Остановись Камю на выведении тождества «судьба = абсурд = история = чума», мы имели бы дело с очередным плачем застигнутого и сломленного светопреставлением – с одним из тех стенаний, каких немало раздавалось за последние полвека с университетских кафедр и театральных подмостков, киноэкранов и даже церковных амвонов Запада. И «Чума» в таком случае выглядела бы простым возвратом назад, к «Постороннему» с пронизывающей его безбрежной неприязнью ко всякой гражданской жизни как полосе сплошного коварного отчуждения личности, пусть возврат этот и сопровождался бы проверкой прежних взглядов на материале более обширном, уже не частном, а историческом. А между тем сам Камю в 1955 году настаивал: «По сравнению с “Посторонним” “Чума”, бесспорно, знаменует переход от одинокого бунтарства к признанию сообщества, чью борьбу необходимо разделять. И если существует эволюция от “Постороннего” к “Чуме”, то она происходит в направлении солидарности и соучастия» (I, 1966).

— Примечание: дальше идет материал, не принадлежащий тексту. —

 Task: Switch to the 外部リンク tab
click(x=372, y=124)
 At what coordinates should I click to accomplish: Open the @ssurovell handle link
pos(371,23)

В самой книге есть эпизод, проходной, но воочию подтверждающий это позднейшее заявление. Камю словно отсылает к себе прежнему, предвоенному, но затем, чтобы заметнее было расстояние, пройденное им с тех пор. Однажды в сумерках, в разгар бедствий зачумленного города, доктор Риё и его друг Тару, воспользовавшись своими особыми пропусками, минуют сторожевое оцепление и спускаются к морю выкупаться. «Разумеется, – объясняет свое неожиданное предложение Тару, – человек должен сражаться в защиту жертв. Но если он перестает что бы то ни было любить, ради чего тогда он сражается?» (I, 1426). Забота о других – не аскетическое самоотречение и не утрата вкуса к простым наслаждениям. Она не перечеркивает житейских радостей, а получает в них дополнительную опору. И то блаженство, которое испытывают суровые измотанные мужчины, погрузившись в ласковую теплую воду и ощутив себя «одинокими, вдали от мира, освобожденными наконец от города и чумы» (I, 1427), – ведь это уже знакомый нам по ранним книгам Камю «праздник» слияния с приветливой природной стихией.

Однако эта «языческая» ценность, перед которой прежде все прочие меркли и казались не важными, теперь теряет былое исключительное положение, становится если не подчиненной, то зависимой. Тогда «счастье» и «долг» враждовали, между ними пролегала пропасть. В «Чуме» Камю перебрасывает над ней мостик, запрещая своим героям временами овладевающий кое-кем из них искус махнуть на все рукой и, подобно «постороннему», предаться уединенным «пиршествам плоти» посреди свирепствующей вокруг чумы. Возвращаясь после купания назад в город, Риё думал, что «болезнь на минуту забыла о них, что это было хорошо, но что теперь надо было снова браться за дело» (1,1427). «Смерть других» ничуть не трогала «постороннего», выбравшись из стен бедствующего города, он бы по доброй воле обратно, пожалуй, не пошел. И эта разница очевидно свидетельствует о возмужании мысли самого Камю и еще стольких его единомышленников в годы Сопротивления. В пору испытаний «миф спасения» до конца обнаружил, чем он был с того самого дня, как возник, – утопией, к тому же чреватой безнравственностью. И был подвергнут честному пересмотру. В ходе последнего от того, что некогда служило ключевой установкой всего писательского раздумья, сохранился только один момент, включенный, однако, в иную, более зрелую «иерархию ценностей» на правах уточняющей грани, поворота, оттенка. Самая скромность двух страничек, отведенных этому уточнению в «Чуме», – показатель смены угла зрения Камю на жизнь и призвание в ней личности.